WRITTEN EXERCISE: Please reproduce the records below word for word, leaving out the pictures.

PROVIDED DATA:
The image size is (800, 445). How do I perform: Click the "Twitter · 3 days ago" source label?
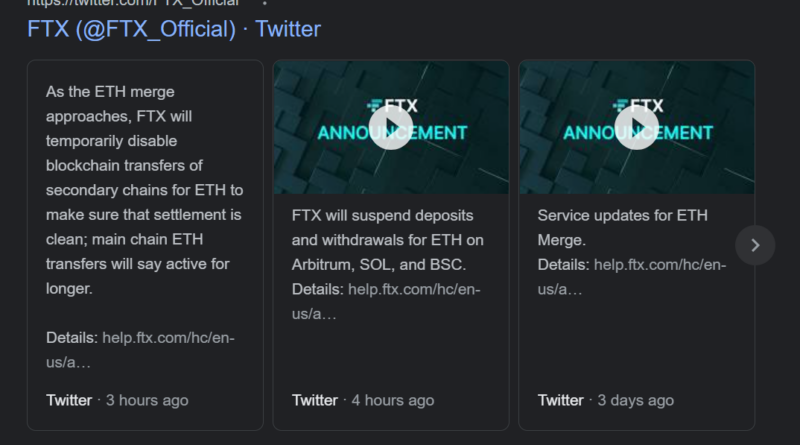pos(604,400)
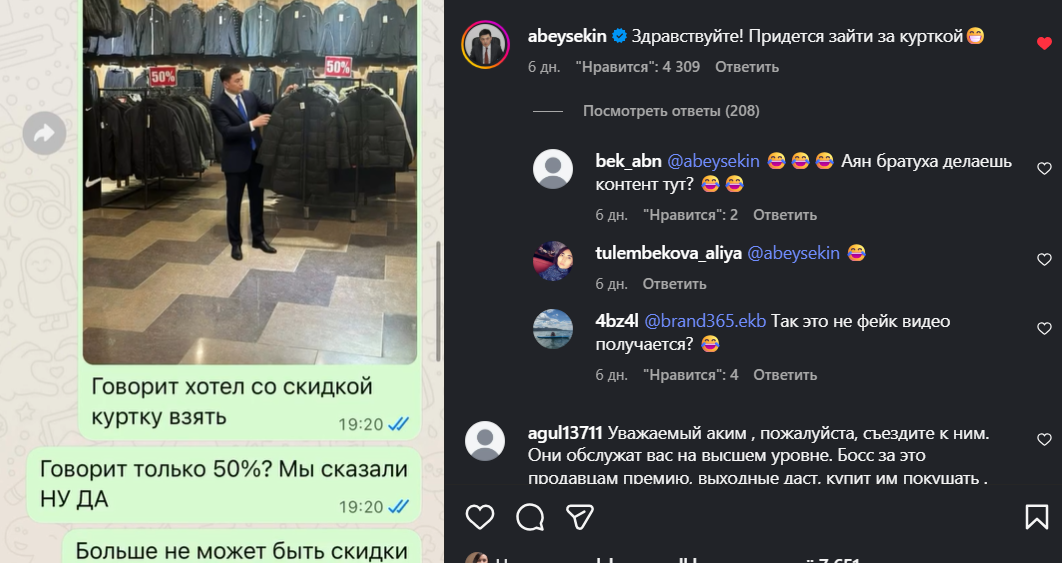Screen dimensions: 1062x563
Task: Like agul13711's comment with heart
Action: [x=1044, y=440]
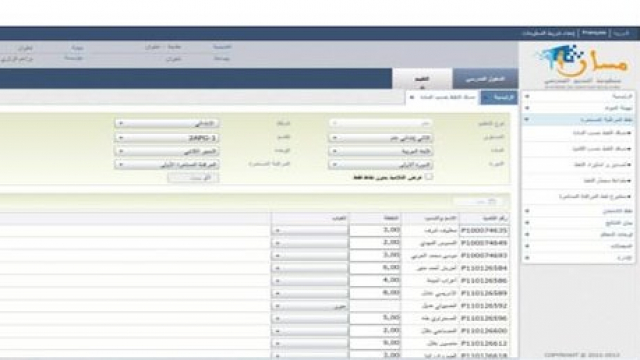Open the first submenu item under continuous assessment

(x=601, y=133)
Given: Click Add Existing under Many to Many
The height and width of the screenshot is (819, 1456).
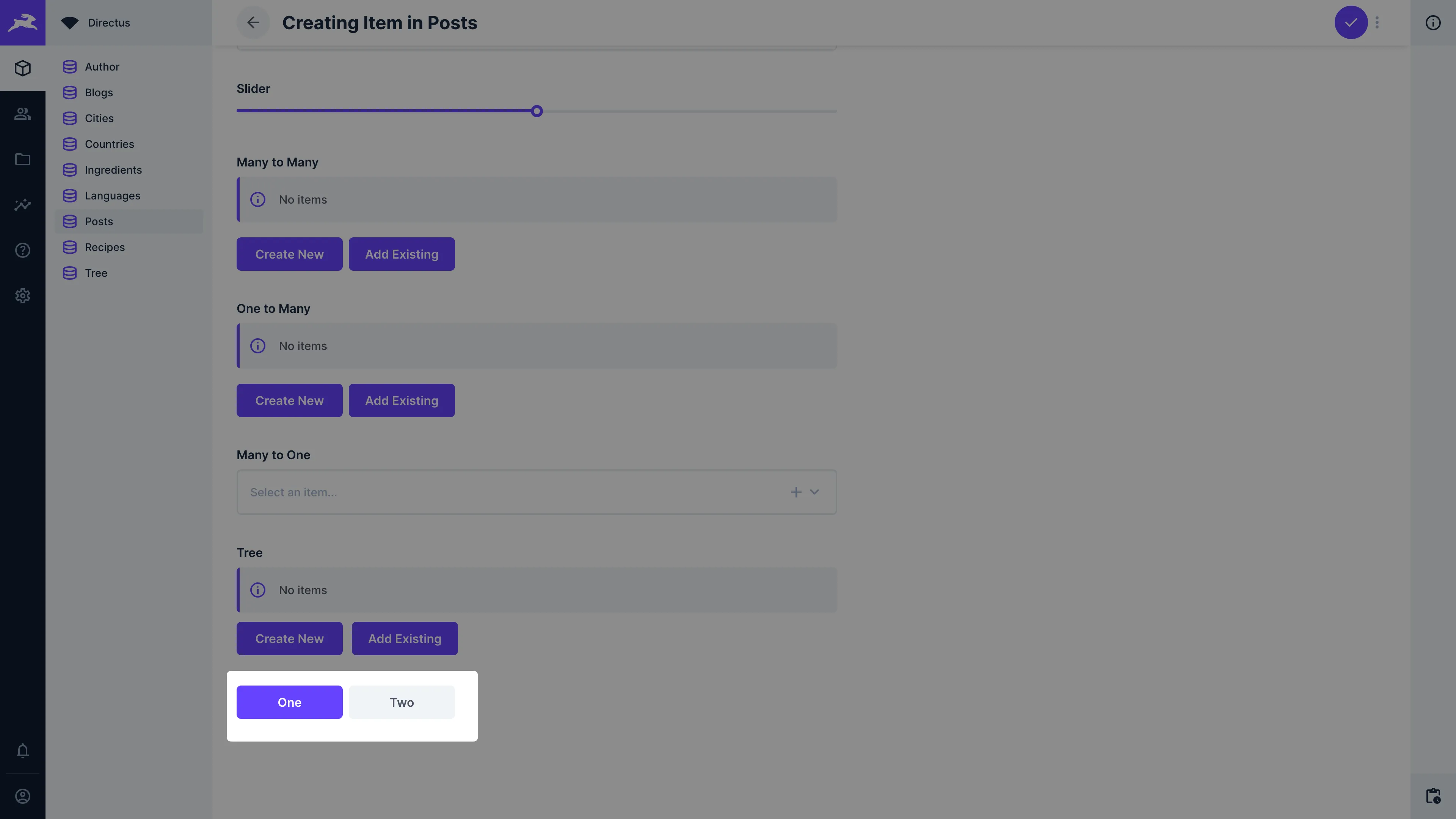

TASK RESPONSE:
The image size is (800, 445). How do I perform: Click the "Twitter · 3 days ago" source label?
pos(604,400)
Screen dimensions: 1062x563
Task: Like agul13711's comment with heart
Action: [x=1044, y=440]
Open the first submenu item under continuous assessment

(x=601, y=133)
Given: Click Add Existing under Many to Many
The height and width of the screenshot is (819, 1456).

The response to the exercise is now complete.